The town also has to fix a number of water mains before Galasa will take the water on, and be responsible for leak damages over the next year. No capital investment is promised in the agreement, just the bare minimum of repairs to keep the system running, so the water problems that plague the outlying areas of town will continue.
It remains to be seen whether Agua Nueva will be included in the agreement. The agreement is for the urban centres of population, and Agua Nueva continues to be run outside of the council remit. There don’t seem to be any plans dissolve the local junta there and bring Agua Nueva into the town.
Cabrera is also left to fend for itself, as the agreement expressly excludes the area from the Galasa agreement in perpetuity. Given that the agreement means the council is relieved of its legal requirements to invest in the water network, the mountains and valleys above the town can go whistle.
Turre has a debt of over a million euros with Galasa, and has agreed a payment plan of €6,000 a month until it’s all paid off, more than it can really afford.
The water network in C/Aire has to be changed before Galasa accepts the deal, at an unspecified cost. No project plan has been promoted.

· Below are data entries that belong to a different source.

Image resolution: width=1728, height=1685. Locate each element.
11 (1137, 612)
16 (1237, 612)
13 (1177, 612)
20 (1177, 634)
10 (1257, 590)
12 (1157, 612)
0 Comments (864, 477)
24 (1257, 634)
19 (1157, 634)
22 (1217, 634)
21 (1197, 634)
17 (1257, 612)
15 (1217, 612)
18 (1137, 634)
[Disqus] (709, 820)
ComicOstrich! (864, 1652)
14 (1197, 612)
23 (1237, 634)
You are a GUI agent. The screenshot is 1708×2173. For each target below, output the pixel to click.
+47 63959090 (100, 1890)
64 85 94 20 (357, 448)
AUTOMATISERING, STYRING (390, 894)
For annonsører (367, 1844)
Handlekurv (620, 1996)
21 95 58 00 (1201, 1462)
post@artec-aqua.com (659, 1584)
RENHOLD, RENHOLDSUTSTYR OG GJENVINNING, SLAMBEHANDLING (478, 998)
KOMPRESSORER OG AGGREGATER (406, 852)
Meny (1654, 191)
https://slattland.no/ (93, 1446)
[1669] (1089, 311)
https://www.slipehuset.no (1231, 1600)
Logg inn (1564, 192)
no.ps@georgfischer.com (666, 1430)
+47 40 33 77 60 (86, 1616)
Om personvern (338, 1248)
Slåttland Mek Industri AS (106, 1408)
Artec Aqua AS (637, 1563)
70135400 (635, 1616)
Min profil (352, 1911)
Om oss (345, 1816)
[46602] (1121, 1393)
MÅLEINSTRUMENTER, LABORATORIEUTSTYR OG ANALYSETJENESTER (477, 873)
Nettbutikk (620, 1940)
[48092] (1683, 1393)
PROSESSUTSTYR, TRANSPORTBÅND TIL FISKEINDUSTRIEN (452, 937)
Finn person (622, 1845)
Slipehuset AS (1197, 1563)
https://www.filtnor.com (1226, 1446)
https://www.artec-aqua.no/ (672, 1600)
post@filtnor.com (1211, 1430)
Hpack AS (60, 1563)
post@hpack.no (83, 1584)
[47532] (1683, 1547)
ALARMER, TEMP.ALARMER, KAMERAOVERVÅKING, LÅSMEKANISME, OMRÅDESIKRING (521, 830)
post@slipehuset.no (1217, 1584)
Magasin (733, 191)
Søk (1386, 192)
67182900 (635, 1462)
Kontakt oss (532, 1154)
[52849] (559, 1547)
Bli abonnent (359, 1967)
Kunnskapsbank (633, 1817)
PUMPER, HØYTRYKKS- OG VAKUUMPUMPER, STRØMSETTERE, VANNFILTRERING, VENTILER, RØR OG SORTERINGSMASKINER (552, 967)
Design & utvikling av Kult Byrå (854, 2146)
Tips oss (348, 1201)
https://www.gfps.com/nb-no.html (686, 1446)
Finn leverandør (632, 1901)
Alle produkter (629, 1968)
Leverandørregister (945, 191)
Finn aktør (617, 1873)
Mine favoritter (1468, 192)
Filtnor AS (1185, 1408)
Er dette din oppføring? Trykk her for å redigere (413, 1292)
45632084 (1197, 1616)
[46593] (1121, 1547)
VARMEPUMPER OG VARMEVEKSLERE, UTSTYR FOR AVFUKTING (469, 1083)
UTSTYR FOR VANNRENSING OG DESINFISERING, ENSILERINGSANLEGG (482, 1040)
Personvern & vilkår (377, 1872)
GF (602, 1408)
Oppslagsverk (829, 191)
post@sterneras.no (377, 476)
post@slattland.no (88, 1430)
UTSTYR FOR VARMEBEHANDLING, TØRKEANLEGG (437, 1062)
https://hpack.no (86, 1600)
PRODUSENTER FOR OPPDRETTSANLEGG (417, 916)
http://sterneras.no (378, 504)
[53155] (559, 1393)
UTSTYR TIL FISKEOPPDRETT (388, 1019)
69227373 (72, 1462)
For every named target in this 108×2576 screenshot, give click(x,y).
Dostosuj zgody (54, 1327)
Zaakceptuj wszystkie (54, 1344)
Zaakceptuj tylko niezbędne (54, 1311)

The whole thing is a bit of political “I’ve got you over a barrel” for the town, which is being forced into an unrealistic debt repayment plan and basically gets nothing in return other than vague promises. But the provincial council (Diputacíon) is desperate to get the Turre problem sorted for Galasa, which is a bankrupt public company.
There has been no attempt to negotiate any capital investment to improve the water supply, and the council has waived its rights to continue capping prices for water, meaning we’re likely to see hefty price raises later this year if the whispered Galasa reorganisation goes ahead.
It also rather goes back on Mayor Martin’s promise to hold a referendum before doing this, or at least consult the people..
Alternate plans by which the town buys water from Codeur – a much better quality of actual drinking water instead of the over-priced crud from Galasa – have been torpedoed without looking too closely at them.
I’m also told that since the council employs people for the water network, and can’t fire them because Arturo made them fixed, they’ll have to find bunny work for them elsewhere without saving on the employment side.
No real attempt has ever been made to run the water system properly in the town, and it’s gone to rack and ruin.
I’ve always been a proponent of following the Vera system – set up an independent organisation from the council to run the water in the town. Source your own water from the hills whilst buying any additional water you need from the cheapest source (Galasa, Codeur and Acuamed are all nearby), make sure the profits are ring-fenced and re-invest them into capital infrastructure improvements. Within a decade you’d have fresh drinking water and a new pipe system for the town, whilst providing employment.
Galasa has over 22 million in debt, far exceeding state debt-to-asset rules for public companies. It’s quietly being wound up in the background (it was legally required to be dissolved last year according to state laws but nobody seems to angry about this) and will be replaced by a new public company, which likewise will be run into the ground by our magnificent local public administrators.
In short. the council removes a headache they don’t know how to deal with, the Diputación gets what they want, and the residents get shafted yet again.
The real problem is that the town is bankrupt and has been using the money from the water system to pay salaries. So no investment has been made in the system, and only about 60% of the water it buys from Galasa is ever sold on. The rest is lost through leaks and illegal taps into the system. And Galasa hasn’t been paid for years.
But there’s no need to lock the council into a €6,000 a month repayment scheme – the debt is recognised so the town should be paying whatever it can afford every month, not a set amount which, in some months, the town just doesn’t have. This repayment scheme is just going to make the bankruptcy situation worse. It’s all public money anyway, so nobody really cares – Galasa can’t cut off the water supply!
And there’s been no attempt to make people stealing the water pay for it, fix the main leaks or improve the general running of the water system.
So – it’s a short term, rushed bodge in my humble little opinion.